With the spectral resolution used in our observations, there were spectral lines very close in wavelength that could not be resolved because they were blended into a single feature. In these cases, we had to fit more than one Gaussian model at same time, one for each line plus a linear model. Even in cases where the resolution was sufficient to separate the components, they were so close that a separate fit was difficult to perform. One example is shown in Fig. 8, where the emission feature corresponds to a group of three spectral lines: Hα + [N II] λ16548,6583 Å. In the left panel, the grism used to observe the objects is the R500R, which has approximately half the resolution of the grism used on the right (the R1000R grism). In both cases, the blue dots are the observed flux, the red line is the best fit, and the bottom panels represent the residuals of both fits. It is important to note that, when observed with the lowest resolution, the components were blended into the same feature but that, when performing a fit, the three components were well recovered. In the right panel, the improvement of resolution allowed us to separate the [N II] λ6583 Å line from the Hα line, but not enough to perform independent fits. Another case in which multiple Gaussians were fitted simultaneously concerned objects with broad lines. As usual in these situations, we fitted one Gaussian for the narrow component and another for the broad component.

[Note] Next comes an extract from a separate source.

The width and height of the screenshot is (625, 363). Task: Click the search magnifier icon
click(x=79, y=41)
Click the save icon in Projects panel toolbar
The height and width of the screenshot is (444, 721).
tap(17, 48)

Figure 9 shows the rest-frame EWs obtained for some of the strongest lines in the optical range. By definition, emission lines have a negative EW, and absorption lines have a positive EW. For this reason, only the Hα and Hß lines have positive values in Fig. 9 because the forbidden lines [O II] λ13726,3729 Å and [O III] λ5007 Å cannot be in absorption. Finally, in Table 5 a sample of the information available in the database is presented. Principal information for both the FT and PEP-catalogues is included.
Fig. 8 Observed flux fitted to the same object of the faint subset with different grisms in the region of Hα + [N II] 16548,6583. In the upper panels, blue dots and the blue line represent the observed flux, and the red line represents the best fit. The residuals of the fits are plotted in the bottom panels. |
Fig. 9 Distribution of the rest-frame EWs for some of the most intense lines in the optical range for all the objects in the LH-catalogue with a measured spectroscopic redshift. |
6.3 Stellar-mass and IR luminosity distributions
In order to further characterize the scope of Lockman-SpReSO, basic parameters such as stellar mass and luminosity are essential. One of the most common ways to obtain them is by using SED fits to derive the physical properties of the objects from best-fit models. In the work of Shirley et al. (2019), the authors performed a unification of the fields studied by Herschel (1270 deg2 and 170 million objects) and produced a general catalogue (HELP). In addition, they carried out SED-fitting studies on this catalogue (Małek et al. 2018) to determine the properties of the objects using a previously determined photometric redshift (Duncan et al. 2018).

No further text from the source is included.